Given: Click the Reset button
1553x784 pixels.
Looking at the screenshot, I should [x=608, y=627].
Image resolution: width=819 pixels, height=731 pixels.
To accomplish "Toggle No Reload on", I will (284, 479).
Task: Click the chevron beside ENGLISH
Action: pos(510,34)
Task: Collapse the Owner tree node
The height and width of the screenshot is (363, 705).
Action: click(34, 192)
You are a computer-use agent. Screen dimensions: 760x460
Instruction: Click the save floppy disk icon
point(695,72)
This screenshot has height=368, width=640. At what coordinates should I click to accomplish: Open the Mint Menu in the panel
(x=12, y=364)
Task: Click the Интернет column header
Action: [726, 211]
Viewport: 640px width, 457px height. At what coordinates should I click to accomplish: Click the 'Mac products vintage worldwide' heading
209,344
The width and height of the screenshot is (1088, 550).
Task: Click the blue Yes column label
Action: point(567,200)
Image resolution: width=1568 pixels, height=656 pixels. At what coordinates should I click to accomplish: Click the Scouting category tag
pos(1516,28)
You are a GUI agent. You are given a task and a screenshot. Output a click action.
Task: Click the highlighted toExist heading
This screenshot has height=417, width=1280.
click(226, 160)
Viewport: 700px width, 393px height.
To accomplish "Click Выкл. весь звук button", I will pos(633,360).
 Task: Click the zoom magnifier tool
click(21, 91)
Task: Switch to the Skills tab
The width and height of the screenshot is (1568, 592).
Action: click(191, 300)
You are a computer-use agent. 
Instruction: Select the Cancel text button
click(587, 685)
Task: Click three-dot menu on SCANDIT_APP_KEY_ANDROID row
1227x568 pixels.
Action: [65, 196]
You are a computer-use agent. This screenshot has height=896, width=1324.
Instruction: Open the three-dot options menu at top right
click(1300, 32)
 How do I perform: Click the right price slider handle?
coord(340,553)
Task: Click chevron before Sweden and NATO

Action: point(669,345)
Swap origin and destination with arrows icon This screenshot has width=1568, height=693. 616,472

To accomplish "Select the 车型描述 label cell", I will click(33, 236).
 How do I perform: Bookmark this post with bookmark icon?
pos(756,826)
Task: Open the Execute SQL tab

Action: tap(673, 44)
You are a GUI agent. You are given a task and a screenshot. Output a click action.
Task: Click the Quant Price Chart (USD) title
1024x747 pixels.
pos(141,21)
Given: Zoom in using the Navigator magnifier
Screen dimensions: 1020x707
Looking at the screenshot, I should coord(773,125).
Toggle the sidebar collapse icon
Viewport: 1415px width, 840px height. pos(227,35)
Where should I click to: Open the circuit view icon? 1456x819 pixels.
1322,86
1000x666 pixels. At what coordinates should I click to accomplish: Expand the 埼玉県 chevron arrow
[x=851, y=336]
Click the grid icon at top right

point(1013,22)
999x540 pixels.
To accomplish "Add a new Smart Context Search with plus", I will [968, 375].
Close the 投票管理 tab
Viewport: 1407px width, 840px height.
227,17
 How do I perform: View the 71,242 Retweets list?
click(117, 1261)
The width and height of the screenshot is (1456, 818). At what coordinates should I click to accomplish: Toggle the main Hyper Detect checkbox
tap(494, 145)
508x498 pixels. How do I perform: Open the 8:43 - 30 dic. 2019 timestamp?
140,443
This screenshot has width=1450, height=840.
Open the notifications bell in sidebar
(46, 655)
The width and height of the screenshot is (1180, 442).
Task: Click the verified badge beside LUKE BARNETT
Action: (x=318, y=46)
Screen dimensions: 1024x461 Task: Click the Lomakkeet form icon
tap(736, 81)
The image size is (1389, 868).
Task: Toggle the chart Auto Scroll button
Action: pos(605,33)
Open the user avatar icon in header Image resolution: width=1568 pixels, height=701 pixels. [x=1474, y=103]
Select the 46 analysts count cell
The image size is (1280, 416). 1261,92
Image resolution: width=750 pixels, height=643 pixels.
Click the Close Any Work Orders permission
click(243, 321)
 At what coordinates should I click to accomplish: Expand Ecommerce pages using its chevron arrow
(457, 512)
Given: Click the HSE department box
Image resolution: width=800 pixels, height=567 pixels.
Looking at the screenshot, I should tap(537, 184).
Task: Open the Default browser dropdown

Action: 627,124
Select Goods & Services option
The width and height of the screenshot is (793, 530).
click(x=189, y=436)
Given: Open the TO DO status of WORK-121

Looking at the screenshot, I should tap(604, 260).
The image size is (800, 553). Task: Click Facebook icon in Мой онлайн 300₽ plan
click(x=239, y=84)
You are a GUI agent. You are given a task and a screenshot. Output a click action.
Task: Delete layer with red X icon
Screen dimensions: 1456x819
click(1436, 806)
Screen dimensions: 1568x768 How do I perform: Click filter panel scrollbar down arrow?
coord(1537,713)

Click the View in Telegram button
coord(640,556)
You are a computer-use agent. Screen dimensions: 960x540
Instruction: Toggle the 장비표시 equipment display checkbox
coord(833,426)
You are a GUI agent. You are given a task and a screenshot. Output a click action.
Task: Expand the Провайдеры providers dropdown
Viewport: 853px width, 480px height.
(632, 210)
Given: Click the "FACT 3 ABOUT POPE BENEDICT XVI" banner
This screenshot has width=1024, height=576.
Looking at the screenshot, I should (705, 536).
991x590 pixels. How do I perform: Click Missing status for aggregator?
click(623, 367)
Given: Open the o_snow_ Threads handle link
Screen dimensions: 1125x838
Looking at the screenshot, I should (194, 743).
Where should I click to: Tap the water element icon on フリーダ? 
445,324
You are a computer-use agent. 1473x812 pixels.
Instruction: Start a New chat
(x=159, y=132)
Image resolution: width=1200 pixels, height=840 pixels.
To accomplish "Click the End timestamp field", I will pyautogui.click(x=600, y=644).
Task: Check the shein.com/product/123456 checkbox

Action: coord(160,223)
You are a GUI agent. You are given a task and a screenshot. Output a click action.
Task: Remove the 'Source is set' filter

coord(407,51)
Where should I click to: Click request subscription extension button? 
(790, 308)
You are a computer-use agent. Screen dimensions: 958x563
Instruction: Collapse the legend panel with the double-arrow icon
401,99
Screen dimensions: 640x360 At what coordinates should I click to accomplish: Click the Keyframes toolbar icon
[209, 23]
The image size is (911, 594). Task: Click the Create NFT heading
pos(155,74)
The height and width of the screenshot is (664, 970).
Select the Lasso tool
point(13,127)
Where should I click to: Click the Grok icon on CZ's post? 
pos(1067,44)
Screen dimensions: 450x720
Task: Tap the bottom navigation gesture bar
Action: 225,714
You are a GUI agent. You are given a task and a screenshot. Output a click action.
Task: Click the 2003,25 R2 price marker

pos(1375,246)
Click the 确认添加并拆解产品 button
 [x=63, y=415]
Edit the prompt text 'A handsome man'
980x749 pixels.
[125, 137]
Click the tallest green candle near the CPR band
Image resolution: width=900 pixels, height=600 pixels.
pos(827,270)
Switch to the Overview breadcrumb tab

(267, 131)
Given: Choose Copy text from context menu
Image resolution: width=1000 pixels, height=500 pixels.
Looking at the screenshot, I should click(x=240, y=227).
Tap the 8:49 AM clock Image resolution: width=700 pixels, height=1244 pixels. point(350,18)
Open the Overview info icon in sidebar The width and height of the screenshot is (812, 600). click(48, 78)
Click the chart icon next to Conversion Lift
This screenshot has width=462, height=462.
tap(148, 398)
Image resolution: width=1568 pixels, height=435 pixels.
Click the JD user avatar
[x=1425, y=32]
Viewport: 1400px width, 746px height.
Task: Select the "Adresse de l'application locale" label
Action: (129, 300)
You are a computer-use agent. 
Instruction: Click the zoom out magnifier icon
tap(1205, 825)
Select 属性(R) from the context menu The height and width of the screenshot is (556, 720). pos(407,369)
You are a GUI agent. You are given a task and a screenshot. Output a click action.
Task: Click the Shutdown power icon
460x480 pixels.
#####
**Description of the task**
Copy out all the records above line for line, leaving nothing out.

**Complete answer**
Given: Click the Reset button
1553x784 pixels.
Looking at the screenshot, I should [x=608, y=627].
Image resolution: width=819 pixels, height=731 pixels.
To accomplish "Toggle No Reload on", I will (284, 479).
Task: Click the chevron beside ENGLISH
Action: pos(510,34)
Task: Collapse the Owner tree node
The height and width of the screenshot is (363, 705).
Action: click(34, 192)
You are a computer-use agent. Screen dimensions: 760x460
Instruction: Click the save floppy disk icon
point(695,72)
This screenshot has height=368, width=640. At what coordinates should I click to accomplish: Open the Mint Menu in the panel
(x=12, y=364)
Task: Click the Интернет column header
Action: [726, 211]
Viewport: 640px width, 457px height. At what coordinates should I click to accomplish: Click the 'Mac products vintage worldwide' heading
209,344
The width and height of the screenshot is (1088, 550).
Task: Click the blue Yes column label
Action: point(567,200)
Image resolution: width=1568 pixels, height=656 pixels. At what coordinates should I click to accomplish: Click the Scouting category tag
pos(1516,28)
You are a GUI agent. You are given a task and a screenshot. Output a click action.
Task: Click the highlighted toExist heading
This screenshot has height=417, width=1280.
click(226, 160)
Viewport: 700px width, 393px height.
To accomplish "Click Выкл. весь звук button", I will pos(633,360).
 Task: Click the zoom magnifier tool
click(21, 91)
Task: Switch to the Skills tab
The width and height of the screenshot is (1568, 592).
Action: click(191, 300)
You are a computer-use agent. 
Instruction: Select the Cancel text button
click(587, 685)
Task: Click three-dot menu on SCANDIT_APP_KEY_ANDROID row
1227x568 pixels.
Action: [65, 196]
You are a computer-use agent. This screenshot has height=896, width=1324.
Instruction: Open the three-dot options menu at top right
click(1300, 32)
 How do I perform: Click the right price slider handle?
coord(340,553)
Task: Click chevron before Sweden and NATO

Action: point(669,345)
Swap origin and destination with arrows icon This screenshot has width=1568, height=693. 616,472

To accomplish "Select the 车型描述 label cell", I will click(33, 236).
 How do I perform: Bookmark this post with bookmark icon?
pos(756,826)
Task: Open the Execute SQL tab

Action: tap(673, 44)
You are a GUI agent. You are given a task and a screenshot. Output a click action.
Task: Click the Quant Price Chart (USD) title
1024x747 pixels.
pos(141,21)
Given: Zoom in using the Navigator magnifier
Screen dimensions: 1020x707
Looking at the screenshot, I should coord(773,125).
Toggle the sidebar collapse icon
Viewport: 1415px width, 840px height. pos(227,35)
Where should I click to: Open the circuit view icon? 1456x819 pixels.
1322,86
1000x666 pixels. At what coordinates should I click to accomplish: Expand the 埼玉県 chevron arrow
[x=851, y=336]
Click the grid icon at top right

point(1013,22)
999x540 pixels.
To accomplish "Add a new Smart Context Search with plus", I will [968, 375].
Close the 投票管理 tab
Viewport: 1407px width, 840px height.
227,17
 How do I perform: View the 71,242 Retweets list?
click(117, 1261)
The width and height of the screenshot is (1456, 818). At what coordinates should I click to accomplish: Toggle the main Hyper Detect checkbox
tap(494, 145)
508x498 pixels. How do I perform: Open the 8:43 - 30 dic. 2019 timestamp?
140,443
This screenshot has width=1450, height=840.
Open the notifications bell in sidebar
(46, 655)
The width and height of the screenshot is (1180, 442).
Task: Click the verified badge beside LUKE BARNETT
Action: (x=318, y=46)
Screen dimensions: 1024x461 Task: Click the Lomakkeet form icon
tap(736, 81)
The image size is (1389, 868).
Task: Toggle the chart Auto Scroll button
Action: pos(605,33)
Open the user avatar icon in header Image resolution: width=1568 pixels, height=701 pixels. [x=1474, y=103]
Select the 46 analysts count cell
The image size is (1280, 416). 1261,92
Image resolution: width=750 pixels, height=643 pixels.
Click the Close Any Work Orders permission
click(243, 321)
 At what coordinates should I click to accomplish: Expand Ecommerce pages using its chevron arrow
(457, 512)
Given: Click the HSE department box
Image resolution: width=800 pixels, height=567 pixels.
Looking at the screenshot, I should tap(537, 184).
Task: Open the Default browser dropdown

Action: 627,124
Select Goods & Services option
The width and height of the screenshot is (793, 530).
click(x=189, y=436)
Given: Open the TO DO status of WORK-121

Looking at the screenshot, I should tap(604, 260).
The image size is (800, 553). Task: Click Facebook icon in Мой онлайн 300₽ plan
click(x=239, y=84)
You are a GUI agent. You are given a task and a screenshot. Output a click action.
Task: Delete layer with red X icon
Screen dimensions: 1456x819
click(1436, 806)
Screen dimensions: 1568x768 How do I perform: Click filter panel scrollbar down arrow?
coord(1537,713)

Click the View in Telegram button
coord(640,556)
You are a computer-use agent. Screen dimensions: 960x540
Instruction: Toggle the 장비표시 equipment display checkbox
coord(833,426)
You are a GUI agent. You are given a task and a screenshot. Output a click action.
Task: Expand the Провайдеры providers dropdown
Viewport: 853px width, 480px height.
(632, 210)
Given: Click the "FACT 3 ABOUT POPE BENEDICT XVI" banner
This screenshot has width=1024, height=576.
Looking at the screenshot, I should (705, 536).
991x590 pixels. How do I perform: Click Missing status for aggregator?
click(623, 367)
Given: Open the o_snow_ Threads handle link
Screen dimensions: 1125x838
Looking at the screenshot, I should (194, 743).
Where should I click to: Tap the water element icon on フリーダ? 
445,324
You are a computer-use agent. 1473x812 pixels.
Instruction: Start a New chat
(x=159, y=132)
Image resolution: width=1200 pixels, height=840 pixels.
To accomplish "Click the End timestamp field", I will pyautogui.click(x=600, y=644).
Task: Check the shein.com/product/123456 checkbox

Action: coord(160,223)
You are a GUI agent. You are given a task and a screenshot. Output a click action.
Task: Remove the 'Source is set' filter

coord(407,51)
Where should I click to: Click request subscription extension button? 
(790, 308)
You are a computer-use agent. Screen dimensions: 958x563
Instruction: Collapse the legend panel with the double-arrow icon
401,99
Screen dimensions: 640x360 At what coordinates should I click to accomplish: Click the Keyframes toolbar icon
[209, 23]
The image size is (911, 594). Task: Click the Create NFT heading
pos(155,74)
The height and width of the screenshot is (664, 970).
Select the Lasso tool
point(13,127)
Where should I click to: Click the Grok icon on CZ's post? 
pos(1067,44)
Screen dimensions: 450x720
Task: Tap the bottom navigation gesture bar
Action: 225,714
You are a GUI agent. You are given a task and a screenshot. Output a click action.
Task: Click the 2003,25 R2 price marker

pos(1375,246)
Click the 确认添加并拆解产品 button
 [x=63, y=415]
Edit the prompt text 'A handsome man'
980x749 pixels.
[125, 137]
Click the tallest green candle near the CPR band
Image resolution: width=900 pixels, height=600 pixels.
pos(827,270)
Switch to the Overview breadcrumb tab

(267, 131)
Given: Choose Copy text from context menu
Image resolution: width=1000 pixels, height=500 pixels.
Looking at the screenshot, I should click(x=240, y=227).
Tap the 8:49 AM clock Image resolution: width=700 pixels, height=1244 pixels. point(350,18)
Open the Overview info icon in sidebar The width and height of the screenshot is (812, 600). click(48, 78)
Click the chart icon next to Conversion Lift
This screenshot has width=462, height=462.
tap(148, 398)
Image resolution: width=1568 pixels, height=435 pixels.
Click the JD user avatar
[x=1425, y=32]
Viewport: 1400px width, 746px height.
Task: Select the "Adresse de l'application locale" label
Action: (129, 300)
You are a computer-use agent. 
Instruction: Click the zoom out magnifier icon
tap(1205, 825)
Select 属性(R) from the context menu The height and width of the screenshot is (556, 720). pos(407,369)
You are a GUI agent. You are given a task and a screenshot. Output a click action.
Task: Click the Shutdown power icon
460x480 pixels.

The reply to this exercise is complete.